Esse exercício, em larga medida, constitui-se meramente no questionamento da
noção de autoridade: do professor, dos pais, dos agentes do Estado, dos mais
velhos… é a formação de um exército em estado permanente de desordem mental,
nada sabendo de fato, sofrendo somente de uma raiva e irritação constantes.
Não por acaso,
o MEC anda à polvorosa tentando assassinar no berço a ideia de educação
doméstica (o homeschooling) e grita a plenos pulmões o monopólio estatal da educação
compulsória – a família e a comunidade são ambientes perigosos por portarem
valores “tradicionais” até que uma certa engenharia social os transforme em
ferramentas de situação social oposta. De um lado o sucateamento do ensino de
matemática, português (gramática e a literatura clássica), ciências (a não ser
o uso doutrinário de elementos úteis contra o Cristianismo, por exemplo), e, de
outro, o ensino marxista de história, geografia, a “educação sexual”, o ensino
de “literatura” e todo o lixo possível como equiparável à alta cultura tornam a
educação em outra coisa que não a formação de indivíduos integrados psicológica
e comunitariamente. Tudo o que sobra é essa legião de furiosos.
A ação
contra-hegemônica trata de esvaziar a “direita”, fazendo toda a imagem do
conservadorismo associada às oligarquias obtusas e tacanhas e ao empresariado
que está longe de qualquer exercício político ou intelectual coerente, e que
pensa somente que qualquer governo está justificado desde que não interfira
demasiadamente nos negócios (ou que os impulsione; daí as experiências bem
sucedidas em polos chineses de “socialismo de mercado”, ou na intervencionismo
seletivo da política econômica brasileira).

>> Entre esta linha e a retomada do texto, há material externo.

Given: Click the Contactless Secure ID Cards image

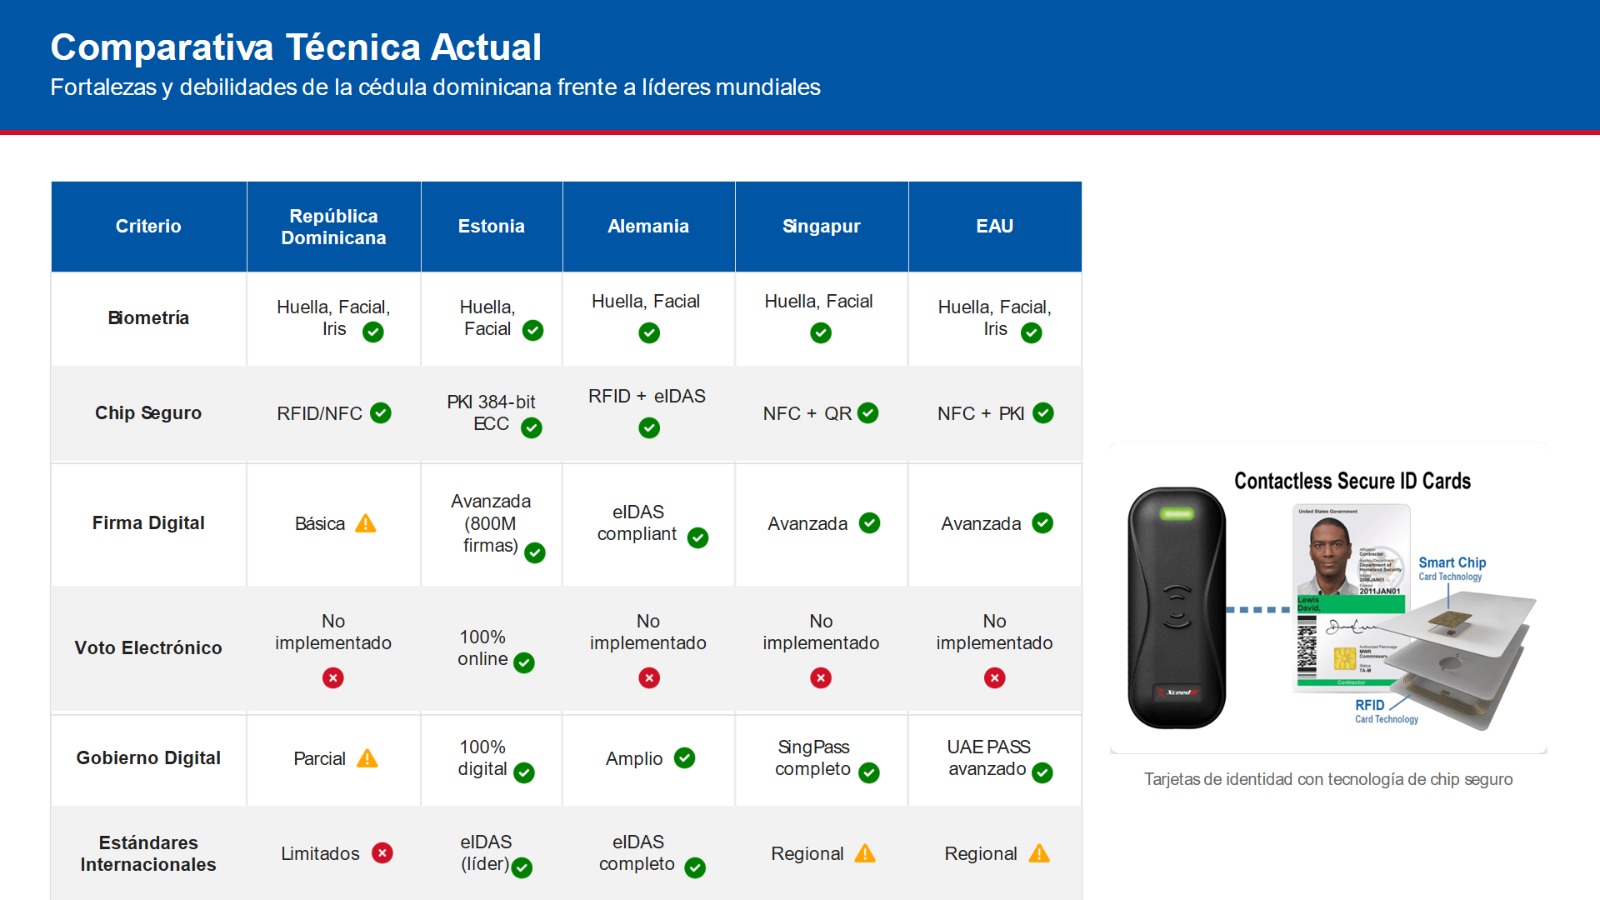Looking at the screenshot, I should [x=1328, y=600].
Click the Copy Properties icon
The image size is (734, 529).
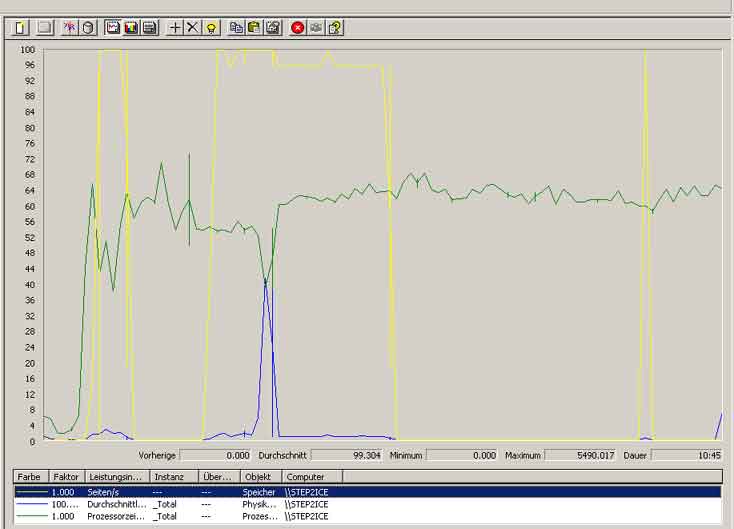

Toda a imoralidade, antiética,
corrupção e malignidade ficam conferidos ao outro espectro ideológico num falso
maniqueísmo. Não creio ser exagero dizer que essa “revaloração” toca até
esquemas de teodiceia: o mal, todo ele, é fruto do conservadorismo, e o bem, a
soteriologia está associada aos novos valores da esquerda. Veja que por muito
tempo os petistas e esquerdistas em geral eram gente da qual era impossível
pensar o pecado da corrupção e traição das “causas populares”; toda a desgraça
brasileira, a bandidagem, é responsabilidade dos “demônios de direita”. O
Cristianismo, até, precisa tornar-se uma “religião de esquerda” para encontrar
justificação.
Lula não está
errado, mesmo PT e PSDB estão do mesmo lado do espectro, estão em oposição
dentro da mesma matiz. Ambos compartilham a origem uspeana, radicalmente
marxista (aos incautos: radicalmente, i.e., na raiz). A realização de eleições
sem candidatos de direita, sem uma posição madura do outro lado do espectro é
um péssimo sinal. A esterilidade e recursividade são sinais de que a democracia
vai mal, a ausência de debate real é um sinal dos tempos. E qualquer
esquerdista que se quiser democrata (se isso ainda for possível depois das
definições) haverá de concordar comigo que a ausência de bons oponentes
conservadores é um sintoma de uma doença aguda. Crer nos “valores de esquerda”
e em toda esta visão de mundo é esquecer-se de que é construída por homens,
feita por homens e, portanto, atende a intenções de homens; e o homem, de
esquerda ou direita, é caído, é mau e injusto. Se as monarquias caíram, em
parte, porque entendeu-se que o poder total na mão de um só homem era o risco
maior de opressão (então melhor mantê-lo no maior número possível de mãos),
podem ressuscitar pela criação do Leviatã da hegemonia (e homogeneização), os
homens todos cingidos por um só sistema, excluído o diálogo e a situação de
reflexão.
«O
Conservadorismo, no sentido da conservação, faz parte da essência da atividade
educacional, cuja tarefa é sempre abrigar e proteger alguma coisa», dizia Hannah Arendt. Vencer o Leviatã e retomar o diálogo implica diretamente na
recuperação da alta cultura e dos valores “de direita”, exatamente daquilo que quer exterminar a “revolução silenciosa”.
O risco de não se realizar tal tarefa é a extinção da situação democrática e
dos valores civilizacionais ocidentais no país, engolfando-nos novamente no
abismo sem luz nem voz, sem forma e vazio.